In February, the proportion of people ages 55 to 64 in the work force rose to 64.8 per cent, up 1.5 percentage points from last April. That translates to more than an additional million people in the job pool, according to the U.S. Labour Department. The ranks of those 65 and over in the work force rose to 16.2 percent from 16 percent in the same time span – meaning 212,000 more hands on deck. So far, the numbers for March continue to show a ”sharp” increase, says Steve Hipple, a department economist.
While many Americans are still sitting on large gains from homes and stocks bought years ago, today’s market turmoil is shaping up to be the most painful in decades. Nationally, house prices have fallen 10 percent or so in the past year. And the quarter ended Monday marked the worst period for stocks in 5 1/2 years, with equities off 15.5 percent from their October highs.

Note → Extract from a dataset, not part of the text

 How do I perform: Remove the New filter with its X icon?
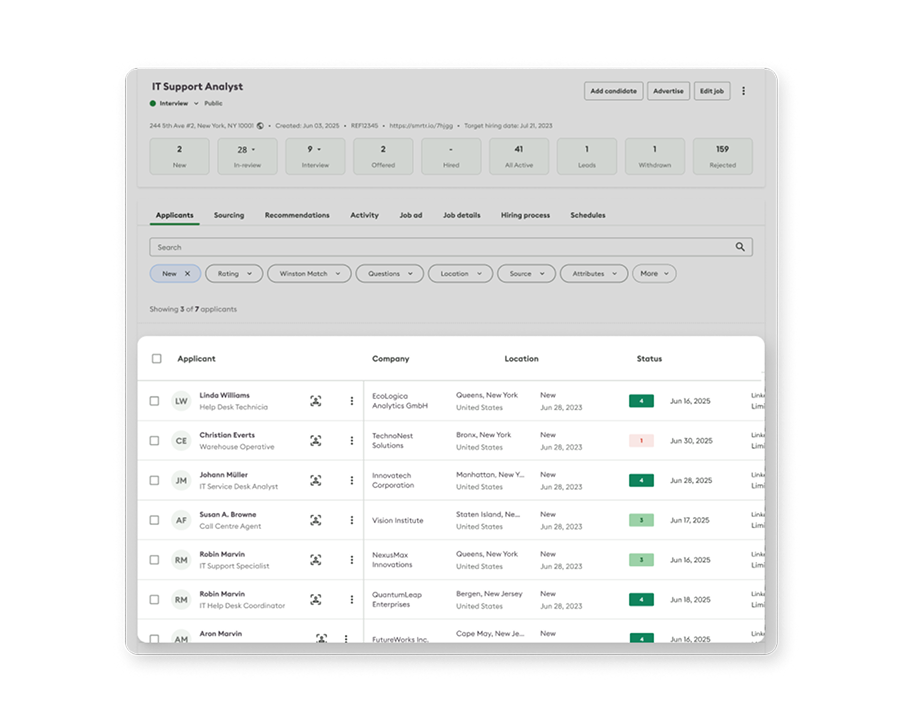coord(187,273)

The double dip, affecting asset owners of every age bracket, is unprecedented in recent decades. In 1987, property and market values dropped in tandem – but nowhere near the extent to what’s happening now. To document similar conditions, ”you’d have to go back to the era of the (Great) Depression,” says financial historian Richard Sylla of New York University’s Stern School of Business.
With their homes worth less, fewer people feel confident enough to retire, even if they plan to continue living in them. And unlike younger workers, they don’t have years to make up for downturns in the stock market. As a result, they worry that their investments will diminish to the point that they won’t have enough money to get through retirement.